China now key part of MNCs' operations
Firms more keen to remain invested and build scale in nation, says survey
China has become a crucial part of the global operations of many European multinational companies, with a majority of them reporting higher gross margins last year in the country than in other parts of the world, a new survey said on Tuesday.
Conducted by the European Union Chamber of Commerce in China, the European Business in China Business Confidence Survey 2021 contained responses from 585 members on various aspects like 2020 performance, as well as future outlook.
Nearly a third of all the European manufacturers said they would onshore their supply chains to China, five times the number that are offshoring. About 27 percent of the respondents who are part of a joint venture in China, confirmed their intent to increase their positions, with 18 percent keen on acquiring a controlling stake, while 2 percent preferred to buy out their partner completely to form a fully foreign-owned enterprise, said the survey.
The study said foreign enterprises are not only chasing the growth potential of China's economic recovery, but also thinking on how to stay invested and build scale in the critical market for the long-term. Looking ahead, about 68 percent of European companies in China are optimistic about growth, a 20-percentage-point increase on a yearly basis.
European firms are now more confident about their prospects as steady COVID-19 vaccine rollouts around the world will spur global demand and even stronger growth in China, it said.
"European companies both contributed to and benefited from China's strong and speedy economic recovery," said Denis Depoux, global managing director of Munich-headquartered consultancy firm Roland Berger.
"They are ready to deepen their positions here, and have a wealth of technology and expertise to drive not only growth, but also help with China's decarbonization goals and its industrial upgrade," he said.
Last February, a joint survey of members of the European and German chambers of commerce in China had indicated that nearly 50 percent of the respondents were anticipating a year-on-year decrease in revenue, with only 0.5 percent expecting any increase.
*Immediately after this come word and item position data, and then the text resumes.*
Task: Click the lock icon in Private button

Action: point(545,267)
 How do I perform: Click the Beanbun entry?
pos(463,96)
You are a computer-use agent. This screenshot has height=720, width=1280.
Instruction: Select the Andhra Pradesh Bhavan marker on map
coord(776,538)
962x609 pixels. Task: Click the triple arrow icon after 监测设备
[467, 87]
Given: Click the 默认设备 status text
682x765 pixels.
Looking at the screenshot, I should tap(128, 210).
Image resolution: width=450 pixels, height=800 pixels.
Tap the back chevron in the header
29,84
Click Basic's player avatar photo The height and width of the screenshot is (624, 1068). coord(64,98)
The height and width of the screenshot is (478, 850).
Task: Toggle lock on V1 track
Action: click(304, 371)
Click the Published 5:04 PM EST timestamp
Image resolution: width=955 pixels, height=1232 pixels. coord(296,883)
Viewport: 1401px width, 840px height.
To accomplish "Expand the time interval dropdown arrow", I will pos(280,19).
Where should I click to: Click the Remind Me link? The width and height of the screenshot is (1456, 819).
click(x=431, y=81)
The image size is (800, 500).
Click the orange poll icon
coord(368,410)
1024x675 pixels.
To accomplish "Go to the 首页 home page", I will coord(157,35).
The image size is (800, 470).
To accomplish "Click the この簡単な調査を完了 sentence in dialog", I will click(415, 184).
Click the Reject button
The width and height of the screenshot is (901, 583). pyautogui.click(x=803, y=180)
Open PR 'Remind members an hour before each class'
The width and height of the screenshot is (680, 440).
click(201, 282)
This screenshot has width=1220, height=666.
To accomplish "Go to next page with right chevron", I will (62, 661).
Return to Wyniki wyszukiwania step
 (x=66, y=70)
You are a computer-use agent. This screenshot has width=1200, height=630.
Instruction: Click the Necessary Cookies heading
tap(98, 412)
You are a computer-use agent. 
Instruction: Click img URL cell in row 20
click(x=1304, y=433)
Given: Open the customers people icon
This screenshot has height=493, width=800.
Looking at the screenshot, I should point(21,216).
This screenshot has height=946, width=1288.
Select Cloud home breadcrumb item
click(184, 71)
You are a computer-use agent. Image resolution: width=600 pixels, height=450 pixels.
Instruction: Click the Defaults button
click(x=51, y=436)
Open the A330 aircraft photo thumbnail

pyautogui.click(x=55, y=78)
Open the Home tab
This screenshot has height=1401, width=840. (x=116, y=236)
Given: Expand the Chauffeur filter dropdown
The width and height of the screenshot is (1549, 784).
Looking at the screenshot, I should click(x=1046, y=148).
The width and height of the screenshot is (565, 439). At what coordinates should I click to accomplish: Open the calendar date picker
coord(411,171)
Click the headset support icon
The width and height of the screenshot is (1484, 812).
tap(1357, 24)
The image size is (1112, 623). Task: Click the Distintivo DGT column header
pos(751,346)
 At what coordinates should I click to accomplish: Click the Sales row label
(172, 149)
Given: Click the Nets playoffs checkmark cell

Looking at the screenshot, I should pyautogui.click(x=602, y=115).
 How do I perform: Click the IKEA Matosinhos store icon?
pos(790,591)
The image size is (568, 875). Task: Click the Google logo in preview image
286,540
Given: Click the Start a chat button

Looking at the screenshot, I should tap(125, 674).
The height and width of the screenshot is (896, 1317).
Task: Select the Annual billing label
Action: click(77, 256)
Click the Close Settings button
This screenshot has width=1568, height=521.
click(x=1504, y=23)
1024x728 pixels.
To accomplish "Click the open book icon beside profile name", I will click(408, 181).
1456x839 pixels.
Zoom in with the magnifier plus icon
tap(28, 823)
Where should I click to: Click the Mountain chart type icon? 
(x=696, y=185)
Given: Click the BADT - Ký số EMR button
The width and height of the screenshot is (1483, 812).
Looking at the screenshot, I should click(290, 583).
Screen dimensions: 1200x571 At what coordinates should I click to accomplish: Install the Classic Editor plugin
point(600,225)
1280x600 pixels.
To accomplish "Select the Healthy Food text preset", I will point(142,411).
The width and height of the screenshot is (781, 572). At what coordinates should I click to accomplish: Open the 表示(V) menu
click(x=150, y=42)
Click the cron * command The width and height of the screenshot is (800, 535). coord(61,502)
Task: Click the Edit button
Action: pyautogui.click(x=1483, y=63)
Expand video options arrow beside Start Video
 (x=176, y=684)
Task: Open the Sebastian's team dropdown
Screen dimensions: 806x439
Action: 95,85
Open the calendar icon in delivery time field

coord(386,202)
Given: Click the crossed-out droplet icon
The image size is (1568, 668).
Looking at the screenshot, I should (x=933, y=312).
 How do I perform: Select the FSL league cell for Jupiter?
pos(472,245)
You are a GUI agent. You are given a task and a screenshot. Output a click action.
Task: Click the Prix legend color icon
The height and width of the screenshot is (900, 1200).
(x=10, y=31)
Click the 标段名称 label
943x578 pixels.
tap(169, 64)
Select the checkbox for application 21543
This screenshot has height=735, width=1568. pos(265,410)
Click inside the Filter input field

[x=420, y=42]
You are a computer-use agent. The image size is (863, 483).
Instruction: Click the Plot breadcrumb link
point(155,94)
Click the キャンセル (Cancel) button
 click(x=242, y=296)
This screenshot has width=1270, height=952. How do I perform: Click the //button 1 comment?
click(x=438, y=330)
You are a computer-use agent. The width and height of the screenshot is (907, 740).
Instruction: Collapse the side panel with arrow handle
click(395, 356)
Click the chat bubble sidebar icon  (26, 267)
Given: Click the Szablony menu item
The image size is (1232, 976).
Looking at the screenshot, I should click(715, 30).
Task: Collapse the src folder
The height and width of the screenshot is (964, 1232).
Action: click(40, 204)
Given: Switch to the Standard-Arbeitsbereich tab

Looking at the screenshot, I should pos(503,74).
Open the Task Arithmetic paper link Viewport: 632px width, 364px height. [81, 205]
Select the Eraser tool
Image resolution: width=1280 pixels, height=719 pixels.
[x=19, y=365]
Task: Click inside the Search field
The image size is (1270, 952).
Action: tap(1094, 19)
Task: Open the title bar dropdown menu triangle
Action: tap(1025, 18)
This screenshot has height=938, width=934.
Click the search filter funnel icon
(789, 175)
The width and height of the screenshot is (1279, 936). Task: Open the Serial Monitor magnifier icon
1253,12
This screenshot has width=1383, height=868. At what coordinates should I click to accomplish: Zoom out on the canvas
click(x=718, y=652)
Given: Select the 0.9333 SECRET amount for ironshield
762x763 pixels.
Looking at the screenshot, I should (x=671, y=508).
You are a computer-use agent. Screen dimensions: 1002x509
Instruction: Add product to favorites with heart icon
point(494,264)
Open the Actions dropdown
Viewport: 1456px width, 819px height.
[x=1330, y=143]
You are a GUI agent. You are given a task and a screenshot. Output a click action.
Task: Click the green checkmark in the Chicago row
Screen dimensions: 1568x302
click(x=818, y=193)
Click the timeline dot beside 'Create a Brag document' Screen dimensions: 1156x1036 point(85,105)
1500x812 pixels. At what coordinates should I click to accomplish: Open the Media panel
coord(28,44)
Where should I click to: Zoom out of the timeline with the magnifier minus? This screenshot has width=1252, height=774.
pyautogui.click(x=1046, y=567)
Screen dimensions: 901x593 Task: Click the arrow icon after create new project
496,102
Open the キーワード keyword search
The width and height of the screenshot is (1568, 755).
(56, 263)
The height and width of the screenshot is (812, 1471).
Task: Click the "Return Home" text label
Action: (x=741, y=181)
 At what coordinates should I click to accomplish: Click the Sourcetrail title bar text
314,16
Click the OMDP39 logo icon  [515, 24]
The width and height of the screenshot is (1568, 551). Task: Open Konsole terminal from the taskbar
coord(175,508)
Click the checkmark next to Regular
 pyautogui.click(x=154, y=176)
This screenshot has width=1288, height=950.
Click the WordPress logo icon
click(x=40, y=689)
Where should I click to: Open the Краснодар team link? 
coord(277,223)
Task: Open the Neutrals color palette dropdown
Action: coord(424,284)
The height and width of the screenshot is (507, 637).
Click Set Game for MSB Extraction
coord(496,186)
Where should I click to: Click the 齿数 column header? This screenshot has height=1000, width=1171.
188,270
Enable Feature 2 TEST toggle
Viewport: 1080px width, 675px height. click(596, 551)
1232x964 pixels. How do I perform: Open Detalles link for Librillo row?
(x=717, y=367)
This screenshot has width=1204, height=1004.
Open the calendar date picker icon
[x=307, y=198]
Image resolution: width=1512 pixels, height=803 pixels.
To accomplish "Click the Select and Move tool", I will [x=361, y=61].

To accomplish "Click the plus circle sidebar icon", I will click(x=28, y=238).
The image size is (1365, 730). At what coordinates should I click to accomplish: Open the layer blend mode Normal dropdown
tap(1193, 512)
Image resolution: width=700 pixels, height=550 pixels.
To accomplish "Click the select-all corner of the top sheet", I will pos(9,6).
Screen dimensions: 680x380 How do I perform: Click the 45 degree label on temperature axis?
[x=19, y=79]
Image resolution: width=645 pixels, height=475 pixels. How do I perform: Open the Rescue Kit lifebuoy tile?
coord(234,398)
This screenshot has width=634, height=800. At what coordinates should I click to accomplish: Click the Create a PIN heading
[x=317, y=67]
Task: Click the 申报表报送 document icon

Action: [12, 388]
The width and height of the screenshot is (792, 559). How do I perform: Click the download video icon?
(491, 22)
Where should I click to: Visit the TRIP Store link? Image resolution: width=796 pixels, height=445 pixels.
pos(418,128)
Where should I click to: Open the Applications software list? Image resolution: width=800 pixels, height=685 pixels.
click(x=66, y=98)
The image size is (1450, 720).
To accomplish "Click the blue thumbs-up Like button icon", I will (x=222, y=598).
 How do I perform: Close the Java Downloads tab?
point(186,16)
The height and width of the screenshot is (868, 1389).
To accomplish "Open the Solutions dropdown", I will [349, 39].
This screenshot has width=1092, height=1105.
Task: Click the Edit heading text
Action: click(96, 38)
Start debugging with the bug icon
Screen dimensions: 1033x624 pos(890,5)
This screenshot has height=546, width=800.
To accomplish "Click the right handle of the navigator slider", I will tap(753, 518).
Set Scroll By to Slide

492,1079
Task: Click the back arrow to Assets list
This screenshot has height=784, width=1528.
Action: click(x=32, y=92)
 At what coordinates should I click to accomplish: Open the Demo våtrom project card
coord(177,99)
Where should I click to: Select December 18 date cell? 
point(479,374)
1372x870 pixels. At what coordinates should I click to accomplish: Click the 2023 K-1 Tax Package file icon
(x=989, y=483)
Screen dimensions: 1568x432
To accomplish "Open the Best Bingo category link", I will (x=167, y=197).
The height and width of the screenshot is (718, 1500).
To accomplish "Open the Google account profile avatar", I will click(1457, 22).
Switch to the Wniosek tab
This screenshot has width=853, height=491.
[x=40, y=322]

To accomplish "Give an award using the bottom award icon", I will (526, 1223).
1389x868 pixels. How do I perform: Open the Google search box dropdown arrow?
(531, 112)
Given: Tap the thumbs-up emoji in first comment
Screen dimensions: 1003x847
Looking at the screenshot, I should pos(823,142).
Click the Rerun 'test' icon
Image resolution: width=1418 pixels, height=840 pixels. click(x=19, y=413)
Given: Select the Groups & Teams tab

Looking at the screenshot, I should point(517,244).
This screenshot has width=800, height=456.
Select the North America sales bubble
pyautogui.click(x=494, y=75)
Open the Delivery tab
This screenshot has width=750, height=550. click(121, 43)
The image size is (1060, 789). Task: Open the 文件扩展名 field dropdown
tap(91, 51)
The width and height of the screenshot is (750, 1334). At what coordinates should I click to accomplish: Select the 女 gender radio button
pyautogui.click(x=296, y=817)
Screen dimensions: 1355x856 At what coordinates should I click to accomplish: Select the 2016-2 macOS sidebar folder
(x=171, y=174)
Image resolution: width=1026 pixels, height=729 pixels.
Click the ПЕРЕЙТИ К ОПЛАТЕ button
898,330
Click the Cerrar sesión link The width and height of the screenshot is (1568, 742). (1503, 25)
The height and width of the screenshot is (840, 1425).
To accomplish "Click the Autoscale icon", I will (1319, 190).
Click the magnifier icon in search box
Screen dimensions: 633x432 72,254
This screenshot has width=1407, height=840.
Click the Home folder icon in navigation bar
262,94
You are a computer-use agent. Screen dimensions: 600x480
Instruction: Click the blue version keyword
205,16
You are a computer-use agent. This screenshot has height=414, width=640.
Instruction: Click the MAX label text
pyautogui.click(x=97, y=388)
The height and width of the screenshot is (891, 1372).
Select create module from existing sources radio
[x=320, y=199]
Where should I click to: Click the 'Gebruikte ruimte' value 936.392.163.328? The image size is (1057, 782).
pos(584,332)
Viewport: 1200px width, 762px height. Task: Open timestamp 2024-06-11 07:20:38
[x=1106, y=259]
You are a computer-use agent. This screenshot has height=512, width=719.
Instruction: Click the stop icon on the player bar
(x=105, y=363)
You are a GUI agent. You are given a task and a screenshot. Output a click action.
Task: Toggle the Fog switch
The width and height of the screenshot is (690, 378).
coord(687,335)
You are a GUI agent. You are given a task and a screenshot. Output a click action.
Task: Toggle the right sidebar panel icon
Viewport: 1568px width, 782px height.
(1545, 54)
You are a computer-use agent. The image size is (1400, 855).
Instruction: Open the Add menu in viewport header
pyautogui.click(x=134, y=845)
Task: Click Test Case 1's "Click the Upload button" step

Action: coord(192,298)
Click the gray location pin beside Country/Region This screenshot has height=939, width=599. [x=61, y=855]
Companies spoke extensively of making their global supply chains resilient and diversifying into other markets.
Contrary to those expectations, European companies in China found themselves in a resurgent market after production went back online far quicker than had been initially anticipated. Though year-on-year revenue shifts were the worst in a decade, 42 percent of respondents reported revenue increases last year, with the biggest surge seen in business-to-consumer industries such as retail and automobiles, said the survey.
The survey also said this was largely thanks to Chinese customers who, unable to travel extensively as before, used more of their disposable income to purchase cars, cosmetics and clothing instead. In the meantime, a quarter of respondents saw revenues decrease, with the worst hit in service industries including legal and aviation businesses.
European companies continue to see business opportunities in China not only in areas such as fast growth in domestic consumption, but also in new areas such as the country's leading-edge adoption of new digital technologies, said Sun Fuquan, vice-president of the Beijing-based Chinese Academy of Science and Technology for Development.
Merck, a German science and technology company, will continue to invest in digital transformation, pharmaceutical innovation and collaboration with local partners in China to maintain robust growth in the coming years, said Rogier Janssens, managing director and general manager of healthcare at Merck China.
"In line with the Chinese government's commitment to innovation and to bringing it to a broader population, Merck will focus on the unmet medical needs in China, and the country will be among the first to launch our future innovations," he said.
Toni Petersson, CEO of Oatly Group AB, a Swedish food and beverage company, said the firm will put its first plant in China in Ma'anshan, Anhui province, into operation in the fourth quarter of this year.
Supported by a local innovation team, he said the company, apart from supplying plant-based milk, will tailor exclusive products such as ice cream for Chinese consumers to offer them more options.